Collected data entries
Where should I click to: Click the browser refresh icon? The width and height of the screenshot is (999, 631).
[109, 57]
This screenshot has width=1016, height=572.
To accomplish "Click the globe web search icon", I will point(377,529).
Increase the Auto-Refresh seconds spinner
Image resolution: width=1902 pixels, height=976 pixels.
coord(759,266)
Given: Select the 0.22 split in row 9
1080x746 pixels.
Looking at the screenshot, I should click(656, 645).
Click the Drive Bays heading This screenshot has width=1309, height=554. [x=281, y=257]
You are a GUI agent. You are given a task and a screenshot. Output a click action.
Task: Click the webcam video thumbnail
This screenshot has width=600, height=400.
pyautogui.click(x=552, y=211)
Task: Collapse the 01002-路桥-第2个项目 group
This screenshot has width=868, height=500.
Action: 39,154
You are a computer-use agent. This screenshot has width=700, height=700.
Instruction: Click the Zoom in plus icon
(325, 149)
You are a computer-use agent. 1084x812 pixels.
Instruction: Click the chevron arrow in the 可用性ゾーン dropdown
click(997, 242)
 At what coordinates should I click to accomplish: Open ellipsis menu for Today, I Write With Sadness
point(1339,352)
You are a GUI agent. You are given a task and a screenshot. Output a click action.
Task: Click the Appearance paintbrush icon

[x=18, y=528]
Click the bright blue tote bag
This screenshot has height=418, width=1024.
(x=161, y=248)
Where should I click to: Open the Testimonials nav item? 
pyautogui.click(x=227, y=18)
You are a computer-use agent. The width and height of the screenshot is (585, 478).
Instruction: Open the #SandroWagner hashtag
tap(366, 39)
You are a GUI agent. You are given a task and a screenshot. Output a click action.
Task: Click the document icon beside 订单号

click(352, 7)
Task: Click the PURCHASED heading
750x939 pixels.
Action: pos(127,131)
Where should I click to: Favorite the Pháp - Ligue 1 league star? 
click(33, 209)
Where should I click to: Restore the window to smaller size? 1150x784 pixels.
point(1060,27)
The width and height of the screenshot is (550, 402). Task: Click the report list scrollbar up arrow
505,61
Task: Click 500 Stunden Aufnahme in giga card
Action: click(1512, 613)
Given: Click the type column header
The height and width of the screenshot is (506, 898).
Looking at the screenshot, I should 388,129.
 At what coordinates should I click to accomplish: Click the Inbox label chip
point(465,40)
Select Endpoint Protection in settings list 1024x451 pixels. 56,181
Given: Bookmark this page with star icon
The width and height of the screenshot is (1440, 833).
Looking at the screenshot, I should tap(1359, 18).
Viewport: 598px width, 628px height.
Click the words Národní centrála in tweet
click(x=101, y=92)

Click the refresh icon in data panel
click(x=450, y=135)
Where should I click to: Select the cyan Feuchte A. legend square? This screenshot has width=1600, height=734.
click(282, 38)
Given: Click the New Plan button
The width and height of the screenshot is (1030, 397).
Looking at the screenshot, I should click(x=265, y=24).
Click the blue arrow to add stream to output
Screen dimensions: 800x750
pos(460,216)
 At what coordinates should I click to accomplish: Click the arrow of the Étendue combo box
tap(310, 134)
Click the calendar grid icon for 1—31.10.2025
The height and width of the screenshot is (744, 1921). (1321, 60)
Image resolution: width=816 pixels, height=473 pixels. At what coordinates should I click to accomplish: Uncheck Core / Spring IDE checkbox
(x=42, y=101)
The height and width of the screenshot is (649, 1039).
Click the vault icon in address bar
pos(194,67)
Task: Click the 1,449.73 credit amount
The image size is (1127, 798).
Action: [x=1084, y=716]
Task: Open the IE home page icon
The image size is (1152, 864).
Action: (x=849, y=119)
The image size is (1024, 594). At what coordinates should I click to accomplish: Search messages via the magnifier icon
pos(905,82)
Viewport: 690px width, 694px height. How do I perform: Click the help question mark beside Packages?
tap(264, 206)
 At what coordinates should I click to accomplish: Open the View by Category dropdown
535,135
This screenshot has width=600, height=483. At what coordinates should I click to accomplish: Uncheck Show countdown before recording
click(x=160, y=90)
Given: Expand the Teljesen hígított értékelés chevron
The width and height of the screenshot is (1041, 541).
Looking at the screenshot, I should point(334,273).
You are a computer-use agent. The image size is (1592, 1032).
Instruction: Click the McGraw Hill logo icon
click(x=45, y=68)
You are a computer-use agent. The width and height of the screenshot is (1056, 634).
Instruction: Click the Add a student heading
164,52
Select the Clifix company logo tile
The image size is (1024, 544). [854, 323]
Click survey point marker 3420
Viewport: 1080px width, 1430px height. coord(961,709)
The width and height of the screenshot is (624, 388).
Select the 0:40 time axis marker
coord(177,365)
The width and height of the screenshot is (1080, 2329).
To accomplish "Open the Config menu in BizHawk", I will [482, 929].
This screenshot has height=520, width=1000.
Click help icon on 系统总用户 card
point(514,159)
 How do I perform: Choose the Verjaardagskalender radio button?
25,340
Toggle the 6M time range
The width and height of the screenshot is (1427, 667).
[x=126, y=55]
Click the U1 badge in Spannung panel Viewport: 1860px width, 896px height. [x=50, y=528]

▸ WHAT THIS TASK INVOLVES
Write the complete data out, exactly as above.

▸ OUTPUT OF THE TASK
Where should I click to: Click the browser refresh icon? The width and height of the screenshot is (999, 631).
[109, 57]
This screenshot has width=1016, height=572.
To accomplish "Click the globe web search icon", I will point(377,529).
Increase the Auto-Refresh seconds spinner
Image resolution: width=1902 pixels, height=976 pixels.
coord(759,266)
Given: Select the 0.22 split in row 9
1080x746 pixels.
Looking at the screenshot, I should click(656, 645).
Click the Drive Bays heading This screenshot has width=1309, height=554. [x=281, y=257]
You are a GUI agent. You are given a task and a screenshot. Output a click action.
Task: Click the webcam video thumbnail
This screenshot has width=600, height=400.
pyautogui.click(x=552, y=211)
Task: Collapse the 01002-路桥-第2个项目 group
This screenshot has width=868, height=500.
Action: 39,154
You are a computer-use agent. This screenshot has width=700, height=700.
Instruction: Click the Zoom in plus icon
(325, 149)
You are a computer-use agent. 1084x812 pixels.
Instruction: Click the chevron arrow in the 可用性ゾーン dropdown
click(997, 242)
 At what coordinates should I click to accomplish: Open ellipsis menu for Today, I Write With Sadness
point(1339,352)
You are a GUI agent. You are given a task and a screenshot. Output a click action.
Task: Click the Appearance paintbrush icon

[x=18, y=528]
Click the bright blue tote bag
This screenshot has height=418, width=1024.
(x=161, y=248)
Where should I click to: Open the Testimonials nav item? 
pyautogui.click(x=227, y=18)
You are a computer-use agent. The width and height of the screenshot is (585, 478).
Instruction: Open the #SandroWagner hashtag
tap(366, 39)
You are a GUI agent. You are given a task and a screenshot. Output a click action.
Task: Click the document icon beside 订单号

click(352, 7)
Task: Click the PURCHASED heading
750x939 pixels.
Action: pos(127,131)
Where should I click to: Favorite the Pháp - Ligue 1 league star? 
click(33, 209)
Where should I click to: Restore the window to smaller size? 1150x784 pixels.
point(1060,27)
The width and height of the screenshot is (550, 402). Task: Click the report list scrollbar up arrow
505,61
Task: Click 500 Stunden Aufnahme in giga card
Action: click(1512, 613)
Given: Click the type column header
The height and width of the screenshot is (506, 898).
Looking at the screenshot, I should 388,129.
 At what coordinates should I click to accomplish: Click the Inbox label chip
point(465,40)
Select Endpoint Protection in settings list 1024x451 pixels. 56,181
Given: Bookmark this page with star icon
The width and height of the screenshot is (1440, 833).
Looking at the screenshot, I should tap(1359, 18).
Viewport: 598px width, 628px height.
Click the words Národní centrála in tweet
click(x=101, y=92)

Click the refresh icon in data panel
click(x=450, y=135)
Where should I click to: Select the cyan Feuchte A. legend square? This screenshot has width=1600, height=734.
click(282, 38)
Given: Click the New Plan button
The width and height of the screenshot is (1030, 397).
Looking at the screenshot, I should click(x=265, y=24).
Click the blue arrow to add stream to output
Screen dimensions: 800x750
pos(460,216)
 At what coordinates should I click to accomplish: Click the arrow of the Étendue combo box
tap(310, 134)
Click the calendar grid icon for 1—31.10.2025
The height and width of the screenshot is (744, 1921). (1321, 60)
Image resolution: width=816 pixels, height=473 pixels. At what coordinates should I click to accomplish: Uncheck Core / Spring IDE checkbox
(x=42, y=101)
The height and width of the screenshot is (649, 1039).
Click the vault icon in address bar
pos(194,67)
Task: Click the 1,449.73 credit amount
The image size is (1127, 798).
Action: [x=1084, y=716]
Task: Open the IE home page icon
The image size is (1152, 864).
Action: (x=849, y=119)
The image size is (1024, 594). At what coordinates should I click to accomplish: Search messages via the magnifier icon
pos(905,82)
Viewport: 690px width, 694px height. How do I perform: Click the help question mark beside Packages?
tap(264, 206)
 At what coordinates should I click to accomplish: Open the View by Category dropdown
535,135
This screenshot has width=600, height=483. At what coordinates should I click to accomplish: Uncheck Show countdown before recording
click(x=160, y=90)
Given: Expand the Teljesen hígított értékelés chevron
The width and height of the screenshot is (1041, 541).
Looking at the screenshot, I should point(334,273).
You are a computer-use agent. The image size is (1592, 1032).
Instruction: Click the McGraw Hill logo icon
click(x=45, y=68)
You are a computer-use agent. The width and height of the screenshot is (1056, 634).
Instruction: Click the Add a student heading
164,52
Select the Clifix company logo tile
The image size is (1024, 544). [854, 323]
Click survey point marker 3420
Viewport: 1080px width, 1430px height. coord(961,709)
The width and height of the screenshot is (624, 388).
Select the 0:40 time axis marker
coord(177,365)
The width and height of the screenshot is (1080, 2329).
To accomplish "Open the Config menu in BizHawk", I will [482, 929].
This screenshot has height=520, width=1000.
Click help icon on 系统总用户 card
point(514,159)
 How do I perform: Choose the Verjaardagskalender radio button?
25,340
Toggle the 6M time range
The width and height of the screenshot is (1427, 667).
[x=126, y=55]
Click the U1 badge in Spannung panel Viewport: 1860px width, 896px height. [x=50, y=528]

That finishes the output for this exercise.